A thread on the OpenBSD -misc mailing list began by discussing whether or not XEN had been ported to OpenBSD, "is it planned at some point to release a paravirtualized xen kernel for OpenBSD 4.3 or 4.4?" Later in the discussion it was suggested that virtualization should be a priority for security reasons, "virtualization seems to have a lot of security benefits." OpenBSD creator Theo de Raadt strongly disagreed with this assertion, "you've been smoking something really mind altering, and I think you should share it." He went on to describe virtualization as "something on the shelf, [which] has all sorts of pretty colours, and you've bought it", explaining:
"x86 virtualization is about basically placing another nearly full kernel, full of new bugs, on top of a nasty x86 architecture which barely has correct page protection. Then running your operating system on the other side of this brand new pile of shit. You are absolutely deluded, if not stupid, if you think that a worldwide collection of software engineers who can't write operating systems or applications without security holes, can then turn around and suddenly write virtualization layers without security holes."
Later in the thread, Theo went on to note, "if the actual hardware let us do more isolation than we do today, we would actually do it in our operating system.
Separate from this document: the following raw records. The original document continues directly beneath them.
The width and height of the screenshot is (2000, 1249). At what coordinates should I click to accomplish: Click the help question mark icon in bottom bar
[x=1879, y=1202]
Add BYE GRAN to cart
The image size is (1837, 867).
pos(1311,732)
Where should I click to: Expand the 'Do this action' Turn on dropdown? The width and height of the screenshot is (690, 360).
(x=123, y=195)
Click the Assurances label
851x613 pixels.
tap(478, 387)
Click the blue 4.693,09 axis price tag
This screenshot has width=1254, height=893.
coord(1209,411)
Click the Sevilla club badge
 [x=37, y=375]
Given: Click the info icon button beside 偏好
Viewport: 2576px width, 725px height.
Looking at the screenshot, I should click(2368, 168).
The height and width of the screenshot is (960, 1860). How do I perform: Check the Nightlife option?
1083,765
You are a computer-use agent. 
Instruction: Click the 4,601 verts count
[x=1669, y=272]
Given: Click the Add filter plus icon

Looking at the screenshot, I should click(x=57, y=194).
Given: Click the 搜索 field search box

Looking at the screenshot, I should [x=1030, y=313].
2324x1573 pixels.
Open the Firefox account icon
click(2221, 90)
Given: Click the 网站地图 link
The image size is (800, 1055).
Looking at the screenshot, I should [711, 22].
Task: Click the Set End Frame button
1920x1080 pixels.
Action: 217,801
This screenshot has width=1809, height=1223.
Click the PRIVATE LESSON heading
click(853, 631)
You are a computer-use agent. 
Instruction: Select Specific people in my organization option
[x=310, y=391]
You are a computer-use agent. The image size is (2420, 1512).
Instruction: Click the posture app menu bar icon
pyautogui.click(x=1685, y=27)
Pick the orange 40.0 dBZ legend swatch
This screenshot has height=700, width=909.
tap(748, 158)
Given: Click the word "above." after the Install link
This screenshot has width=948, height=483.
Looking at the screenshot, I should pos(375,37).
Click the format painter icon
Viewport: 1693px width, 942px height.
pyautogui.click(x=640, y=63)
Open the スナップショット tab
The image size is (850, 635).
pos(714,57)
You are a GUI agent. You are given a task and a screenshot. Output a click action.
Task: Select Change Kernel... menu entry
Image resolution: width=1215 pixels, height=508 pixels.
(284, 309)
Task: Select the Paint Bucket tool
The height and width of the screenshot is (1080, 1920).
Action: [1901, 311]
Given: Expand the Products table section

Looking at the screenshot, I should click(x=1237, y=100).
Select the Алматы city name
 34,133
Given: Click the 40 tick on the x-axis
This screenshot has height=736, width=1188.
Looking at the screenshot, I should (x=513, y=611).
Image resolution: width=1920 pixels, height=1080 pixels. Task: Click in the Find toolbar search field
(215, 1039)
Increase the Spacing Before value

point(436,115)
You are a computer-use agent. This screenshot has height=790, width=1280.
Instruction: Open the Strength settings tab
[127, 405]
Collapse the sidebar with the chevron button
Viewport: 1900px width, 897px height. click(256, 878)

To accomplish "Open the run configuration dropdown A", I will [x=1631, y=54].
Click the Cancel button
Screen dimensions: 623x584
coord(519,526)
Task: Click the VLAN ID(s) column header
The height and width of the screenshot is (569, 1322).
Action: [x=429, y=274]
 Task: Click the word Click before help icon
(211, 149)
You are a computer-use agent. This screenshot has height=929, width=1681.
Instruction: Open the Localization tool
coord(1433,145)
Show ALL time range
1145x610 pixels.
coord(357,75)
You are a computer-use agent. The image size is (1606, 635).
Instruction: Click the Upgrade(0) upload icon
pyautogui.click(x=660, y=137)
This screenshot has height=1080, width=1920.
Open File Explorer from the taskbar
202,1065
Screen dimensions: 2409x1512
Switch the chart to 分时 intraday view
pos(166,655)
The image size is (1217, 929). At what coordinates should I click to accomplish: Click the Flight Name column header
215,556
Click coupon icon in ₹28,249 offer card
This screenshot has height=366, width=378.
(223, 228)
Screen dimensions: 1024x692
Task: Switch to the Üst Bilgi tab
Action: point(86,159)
The problem is the hardware DOES NOT actually give us more isolation abilities, therefore the VM does not actually do anything what the say they do." He then suggested that companies marketing virtualization should soften their claims to something supportable, such as, "yes, it [increases] hardware utilization, and the nasty security impact might be low".
"You are absolutely deluded, if not stupid, if you think that a worldwide collection of software engineers who can't write operating systems or applications without security holes, can then turn around and suddenly write virtualization layers without security holes."